Theym se acercó hacia el hombre. El rostro desfigurado lo detuvo un instante, más de lo que hubiera querido. Buscó el pecho con la mirada, esperando, hasta que lo encontró, subiendo y bajando como debía ser. 

—Salgan de aquí —exclamó a los rehenes, sin despegar los ojos del hombre—. Traigan una ambulancia, rápido. 

Ellos, casi tan impactados como atemorizados, uno a uno fue saliendo del lugar. 

Aprovechó entonces para investigar entre las ropas del hombre. 

No tardó mucho en notarlo. 

Enganchado en su chaleco antibalas, una cámara espía, tan pequeña que apenas igualaba una uña. 

—No me jodas... 

Sus ojos se entrecerraron. Con un simple gesto rompió la pequeña cámara. 

—¿Qué mierda inten- 

De repente, la policía irrumpió en el lugar. 

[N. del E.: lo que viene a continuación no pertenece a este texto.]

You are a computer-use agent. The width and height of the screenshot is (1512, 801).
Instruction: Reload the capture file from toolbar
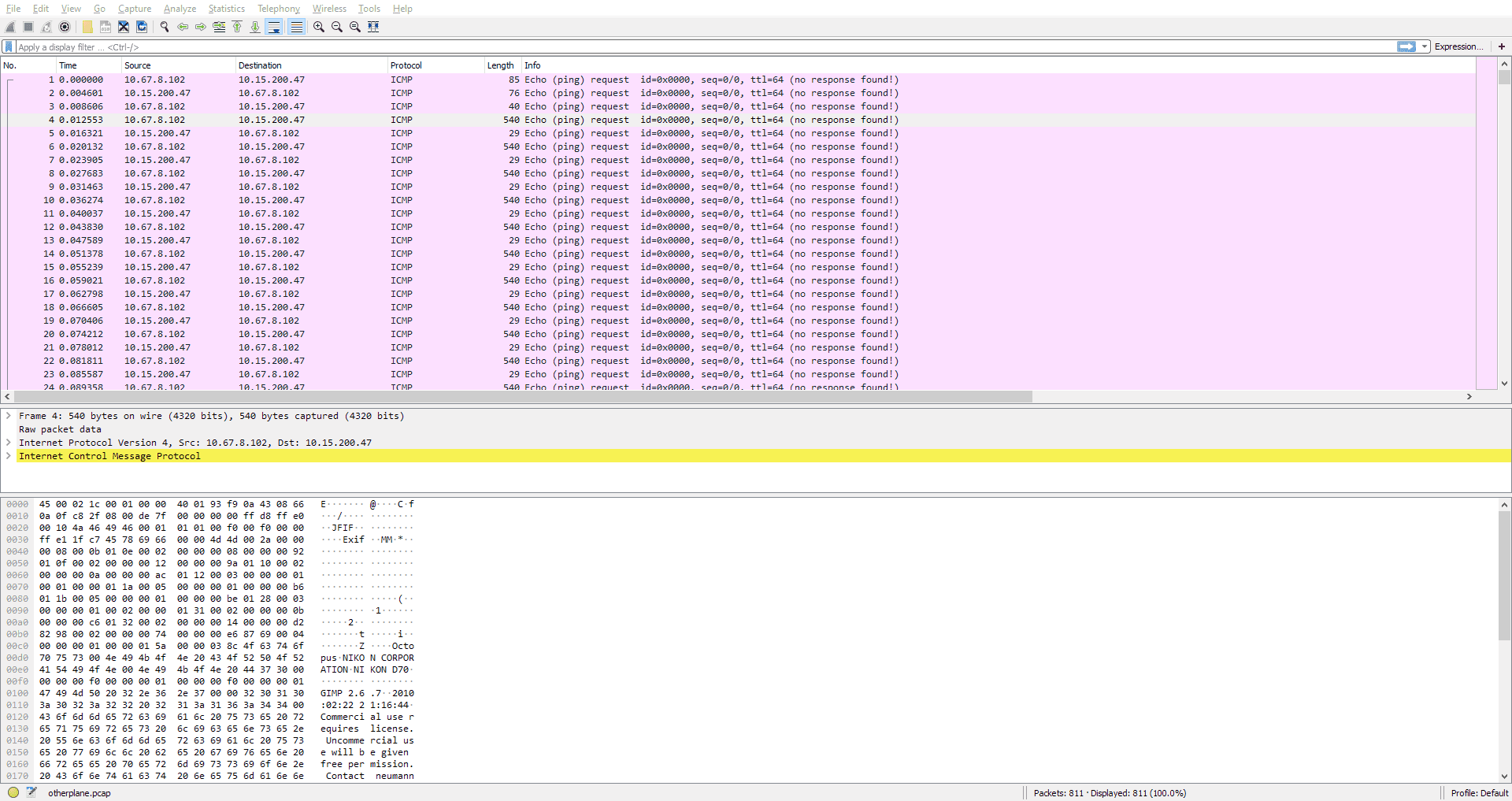[x=142, y=27]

Decenas de oficiales apuntaron directamente hacia Theym. 

—¡Quieto! —ordenó uno. 

Theym se giró lentamente, las armas de los oficiales temblaron cuando vieron su rostro. 

—No soy su enemigo —contestó Theym. 

Pero fue interrumpido por el mismo oficial. 

—¡Aléjese del hombre! 

Él permaneció inmóvil, con su mirada clavada en los ojos dubitativos del policía. 

—Estos hombres... forman parte de algo más. 

Aún con sus cañones en alto, no hubo ni siquiera la iniciativa de atacar. 

—Digan lo que digan... háganles saber esto: 

La mirada de Theym se alzó ligeramente, en ese momento, la luz filtrándose en las ventanas iluminó su rostro. 

—Quienes se esconden, quienes mueven los hilos donde sea que estén. 

—Que sepan... que Leaf Blade va tras ellos. 

Al concluir, Theym se impulsó hacia un pilar, con un salto inhumano se clavó a este, dejándose llevar por las raíces... y perdiéndose entre las sombras. 

La policía no disparó. Su mente se ocupó más en entender que había ocurrido. 

Dentro de las radios, una voz resonó: 

—¿Qué está ocurriendo allí? 

Uno de los oficiales pulsó el botón de su transmisor para responder: 

—Este… creo que debemos hablarlo en persona, señor. 

Afuera, los rehenes se encontraban con sus familias, a salvo, pero con una imagen que jamás sería borrada de sus mentes. La pequeña niña se aferraba a los brazos de su madre. Frente a ella permanecía el banco, pero había algo más.  

Justo en el tejado, nuevamente estaba él, la criatura que salvó su vida, pero que le hacía temblar cada vez que la veía. Pero, en un parpadeo, desapareció.  

Dejando detrás suyo un rastro de raíces, que quedarían grabadas en fuego en su memoria... y en la de toda la ciudad.